**EXTRACTED TEXT**
= = =

# 1999 Sentra shaking, bucking on all rpm after a heat soak



## rowlandyin (Feb 5, 2007)

Hi, guys, I am new to this site, I am fixing a 1999 sentra for a relative. I got some weird weird problem. The car is completely normal when cold. I can start it, it idles, I drive it for 30 min on freeway. It is completely normal. There is no service eng light. Then I park it for 20 minute. And come back to start it, first thing I notice is it take longer to crank before starting. Once it starts, it idles low. And the car shakes, I give it gas. It will go up to 2-2.5k rpm but no more, rpm fluctuates all by it self with me holding the gas pedal steady. I floor the gas, it still stays in same rpm range but just shakes and bucks a lot more. While this is happening, service eng light is not on. I put a spark tester on number 1 cable, I can see healthy sparks. Then it gave me a code 68, probably because I did the spark test. It seems it only happens after a heat soak. The longer I let it sit, the more normal it acts. After letting it sit a day. I can start and drive it like this has never happened. The distributor is replaced with a rebuilt unit from autozone about 1 year ago. Plug wires are brand new. And plugs are good. I have cleaned the negative battery cable really good. I am very puzzled. Can anyone help? really appreciated. I have searched some posts. I think I will check coolant temp sensor next.


----------



## oliverr87 (Sep 23, 2005)

easy. if you can't rev over 3000 rpm, then it's your MAF.


----------



## rowlandyin (Feb 5, 2007)

if it is MAF, why doesn't it give me a code 12? if I don't get CEL, can I assume crank sensor, MAF, coil are all OK?


----------



## WiZzO (Jun 15, 2005)

= = =

**RECORD EXCERPTS**

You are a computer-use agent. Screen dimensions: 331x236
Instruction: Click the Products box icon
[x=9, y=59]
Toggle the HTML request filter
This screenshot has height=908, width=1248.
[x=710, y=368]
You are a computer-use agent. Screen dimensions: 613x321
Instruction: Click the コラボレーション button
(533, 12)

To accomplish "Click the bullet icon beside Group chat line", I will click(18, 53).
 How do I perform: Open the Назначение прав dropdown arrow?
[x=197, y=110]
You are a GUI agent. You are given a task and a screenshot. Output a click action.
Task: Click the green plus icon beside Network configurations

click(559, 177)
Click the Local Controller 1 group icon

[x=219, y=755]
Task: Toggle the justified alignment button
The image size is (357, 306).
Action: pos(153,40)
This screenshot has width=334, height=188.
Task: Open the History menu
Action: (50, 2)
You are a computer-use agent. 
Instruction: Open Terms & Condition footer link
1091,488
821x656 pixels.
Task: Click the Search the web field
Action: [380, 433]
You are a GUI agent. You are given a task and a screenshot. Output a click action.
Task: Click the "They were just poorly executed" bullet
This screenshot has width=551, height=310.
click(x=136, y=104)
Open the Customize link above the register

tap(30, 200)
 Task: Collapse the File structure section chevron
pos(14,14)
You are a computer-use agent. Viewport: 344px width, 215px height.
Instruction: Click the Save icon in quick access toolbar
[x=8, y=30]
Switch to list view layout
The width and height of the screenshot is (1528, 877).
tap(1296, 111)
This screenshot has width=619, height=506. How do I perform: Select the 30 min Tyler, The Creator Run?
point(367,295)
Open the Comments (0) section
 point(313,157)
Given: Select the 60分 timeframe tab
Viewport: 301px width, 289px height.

= = =

**STATED EXERCISE 1**
Copy out the passage of the 1999 Sentra forum thread starting at "## oliverr87 (Sep" and ending at "are all OK?".
**STATED EXERCISE 2**
Continue the 1999 Sentra forum thread from the point where it stops.

**RESPONSE 1**
## oliverr87 (Sep 23, 2005)

easy. if you can't rev over 3000 rpm, then it's your MAF.


----------



## rowlandyin (Feb 5, 2007)

if it is MAF, why doesn't it give me a code 12? if I don't get CEL, can I assume crank sensor, MAF, coil are all OK?

**RESPONSE 2**
you definatly want to go ahead and check your MAF, i remember when mine messed up it didnt give me a CEL but i changed it and my car was fine...i just think its funny how your car only does it when its hot...which almost wants to make me believe that it's also something else. not exactly sure what though :/


----------



## azkicker0027 (May 31, 2002)

if you can, go and try another known good MAF from another vehicle to isolate this component as faulty. a MAF from a dealer is about $400. 
but wouldn't a faulty MAF cause a no start condition even when cold? or maybe the heat compromises the circuit board inside.


----------



## WiZzO (Jun 15, 2005)

just go to a junkyard and get one for free  lol i'm not going to say that that is what i did or anything but yea newayz, as far as i know a bad MAF shouldn't stop your car from starting... it should just stop it from reving past like 2.5k rpm... i live in south florida where sometimes it gets really hot here and i've still never had a problem like that so i doubt that the heat is affecting the circuit board.


----------



## rowlandyin (Feb 5, 2007)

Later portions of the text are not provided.